__Jobs__.
[a] Answer these questions from the review of 2016 investment returns:
(i) At about what level did the FTSE TMX Canada Universe Bond Index finish the year?
(ii) Which group of markets saw the only loss of the year, and by about how much did it fall in Canadian dollars?
(iii) By about how much did the Tangerine funds lag the comparable e-Series portfolios?
[b] Reproduce the passage of the review of 2016 investment returns starting with "Here’s an overview of" and going on through "time since 2009.".

__Selected excerpt__.
If you believe the media, 2016 was an annus horribilis: some even dubbed it the worst year ever. I think there were a few years during the Great Depression or World War II that might have been worse, but maybe I’m just being a crank.
In any event, it was actually another solid year for investors—the Canadian equity market soared, and despite the surprising Brexit vote and the election of Donald Trump, foreign equity returns where respectable as well, at least in Canadian-dollar terms. Bonds just inched along, but anyone with a diversified index portfolio—whether conservative or aggressive—saw a nice gain last year.
Here’s an overview of how the major asset classes performed in 2016:
- The year started very well for bonds, but interest rates rose late in the year and the broad bond market ended up delivering modest returns. The broad-based FTSE TMX Canada Universe Bond Index finished the year at about 1.7%.
. - After a sharply negative 2015 and several years of lagging the US and international markets, Canadian equities rebounded with a monster year, topping 20% for the first time since 2009.
. - The US bull market just keeps rolling: despite a slow start and a whole lot of doom and gloom around election time, US equities returned close to 12%, though this was reduced to about 9% in Canadian dollar terms.
. - International developed markets (Western Europe, Japan, Australia) saw the only loss of the year, falling about 2% in Canadian dollars. However, emerging markets (China, India, Brazil, and so on) picked them up with a gain of more than 6%.
How the model portfolios stacked up
In this context, let’s see how my model portfolios fared in 2016, starting with the Tangerine Investment Funds, the simplest of the three options. Tangerine offers three balanced portfolios, which correspond to the Conservative, Balanced and Assertive versions of the TD e-Series and ETF portfolios discussed below.
Tangerine Balanced Income Portfolio |
Tangerine Balanced Portfolio |
Tangerine Balanced Growth Portfolio |
30% equities | 60% equities | 75% equities |
3.05% | 4.96% | 6.19% |
Now let’s review how the TD e-Series and ETF versions performed. We’ll start by looking at the individual fund returns:
TD e-Series Funds
TD Canadian Bond Index – e (TDB909) |  1.11% |
TD Canadian Index – e (TDB900) |  20.63% |
TD US Index – e (TDB902) |  7.47% |
TD International Index – e (TDB911) |  -2.66% |
Vanguard ETFs
Vanguard Canadian Aggregate Bond (VAB) | 1.32% |
Vanguard FTSE Canada All Cap (VCN) | 21.46% |
Vanguard FTSE Global All Cap ex Canada (VXC) | 4.71% |
Now let’s combine these returns according to the five different asset mixes in my models, ranging from Conservative (30% stocks, 70% bonds) to Aggressive (90% stocks):
TD e-Series funds
Conservative | Cautious | Balanced | Assertive | Aggressive |
30% equities | 45% equities | 60% equities | 75% equities | 90% equities |
 3.2% |  4.2% |  5.5% |  6.2% |  7.2% |
Vanguard ETFs
Conservative | Cautious | Balanced | Assertive | Aggressive |
30% equities | 45% equities | 60% equities | 75% equities | 90% equities |
 4.0% |  5.4% |  6.7% |  8.1% |  9.4% |
Teasing out the differences
The first point to make is that the Tangerine funds performed exactly as one would expect. They lagged the comparable e-Series portfolios by about 0.2% to 0.5%, which is entirely explained by the higher fees. Remember, however, that anyone who held one of the Tangerine funds for the whole year achieved that published return. On the other hand, the return on the e-Series portfolios assume the investor had a perfectly balanced portfolio on January 1 and didn’t make any clever moves during the year. So that additional 0.2% to 0.5% wasn’t guaranteed.

__Supplied data__.
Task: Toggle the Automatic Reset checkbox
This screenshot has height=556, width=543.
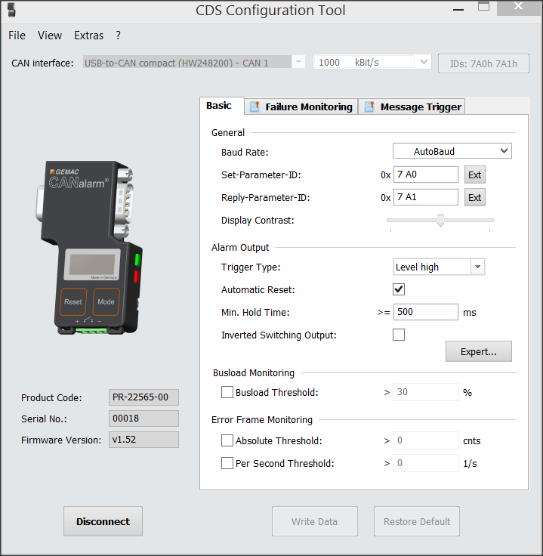Action: 399,289
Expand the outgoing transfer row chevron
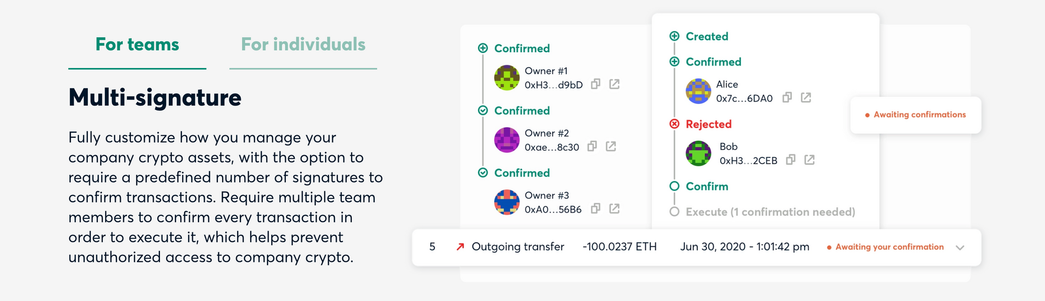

__The answers__.
[a]
(i) About 1.7%.
(ii) International developed markets (Western Europe, Japan, Australia), falling about 2% in Canadian dollars.
(iii) About 0.2% to 0.5%.

[b]
Here’s an overview of how the major asset classes performed in 2016:
- The year started very well for bonds, but interest rates rose late in the year and the broad bond market ended up delivering modest returns. The broad-based FTSE TMX Canada Universe Bond Index finished the year at about 1.7%.
. - After a sharply negative 2015 and several years of lagging the US and international markets, Canadian equities rebounded with a monster year, topping 20% for the first time since 2009.